The majority (at [114]) found:

The Rule’s objectives, as to the timely disposal of cases and the limitation of cost, were to be applied in considering ANU’s application for amendment. It was significant that the effect of its delay in applying would be that a trial was lost and litigation substantially recommenced. It would impact upon other litigants seeking a resolution of their cases. What was a “just resolution” of ANU’s claim required serious consideration of these matters, and not merely whether it had an arguable claim to put forward. A just resolution of its claim necessarily had to have regard to the position of Aon in defending it.

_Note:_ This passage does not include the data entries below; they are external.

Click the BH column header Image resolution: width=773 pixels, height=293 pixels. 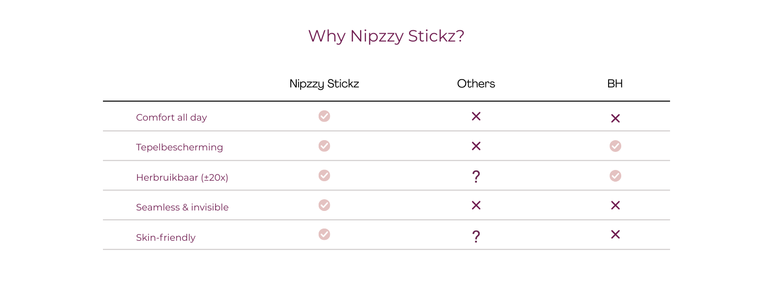pyautogui.click(x=615, y=84)

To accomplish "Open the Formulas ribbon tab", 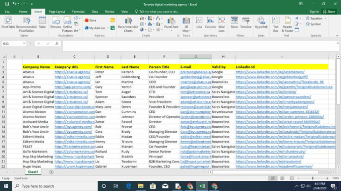I will point(78,11).
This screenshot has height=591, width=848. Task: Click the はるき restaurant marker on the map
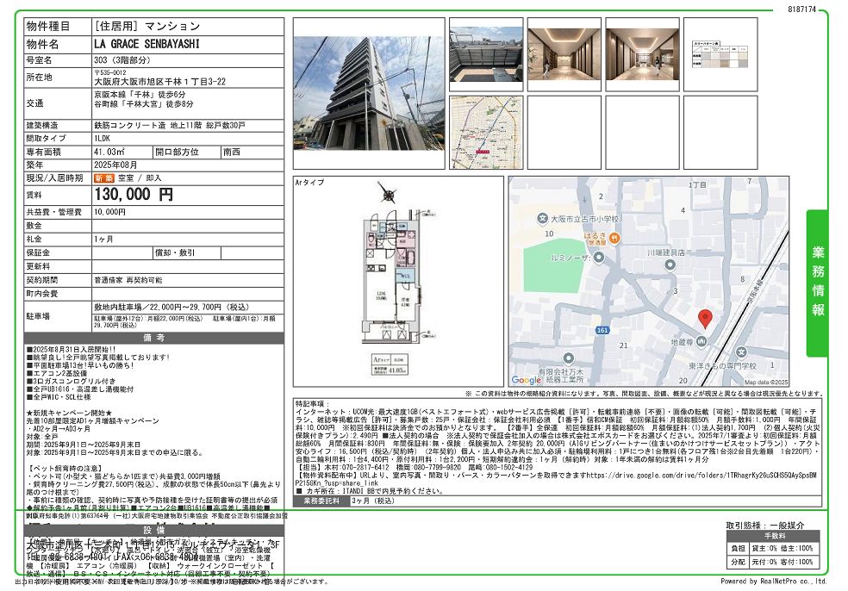tap(613, 236)
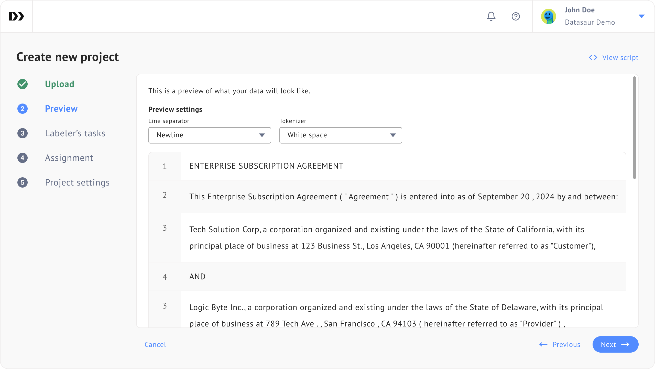Expand the John Doe account dropdown arrow
Viewport: 655px width, 369px height.
pyautogui.click(x=641, y=16)
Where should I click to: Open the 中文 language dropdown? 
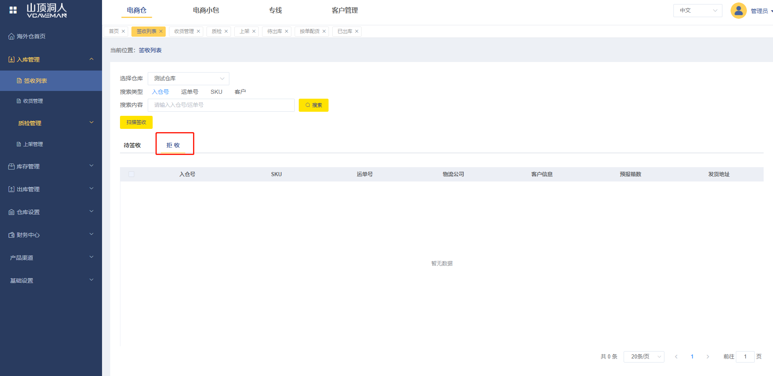coord(697,11)
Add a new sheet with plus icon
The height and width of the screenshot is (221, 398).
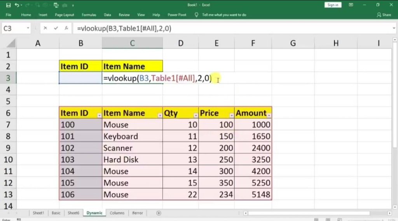coord(159,213)
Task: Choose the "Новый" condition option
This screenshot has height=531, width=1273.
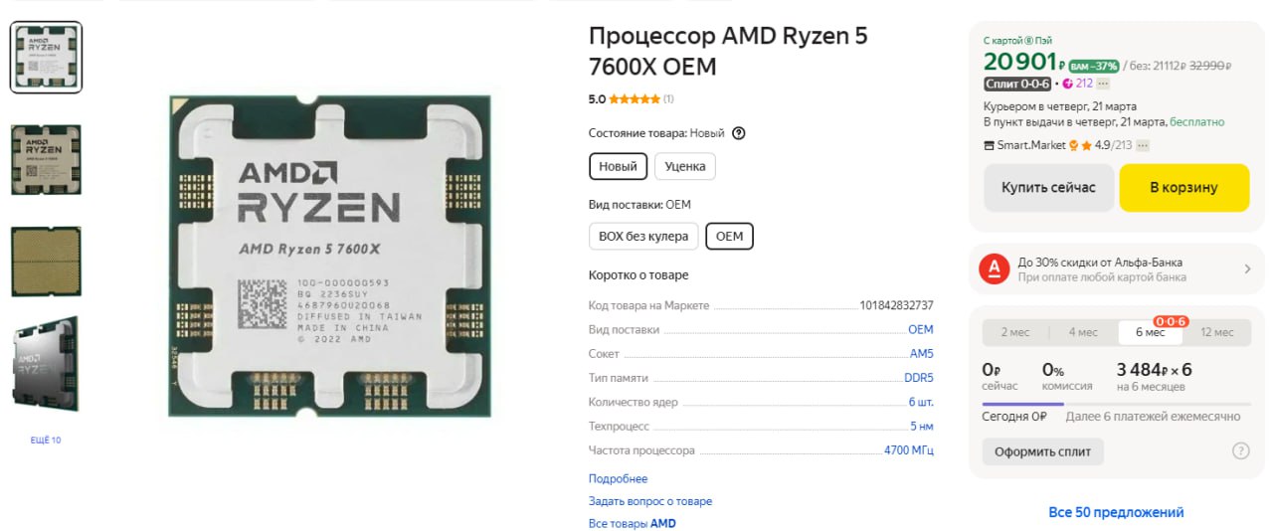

Or as Justice Heydon concluded (in the very last paragraph of the judgment):

The presentation and adjudication of the case in the courts below do cause it to merit a place in the precedent books. The reasons for placing it there turn on the numerous examples it affords of how litigation should not be conducted or dealt with. The proceedings reveal a strange alliance. A party which has a duty to assist the court in achieving certain objectives fails to do so. A court which has a duty to achieve those objectives does not achieve them. The torpid languor of one hand washes the drowsy procrastination of the other. Are these phenomena indications of something chronic in the modern state of litigation? Or are they merely acute and atypical breakdowns in an otherwise functional system? Are they signs of a trend, or do they reveal only an anomaly? One hopes for one set of answers. One fears that, in reality, there must be another.

Photo used under creative commons licence.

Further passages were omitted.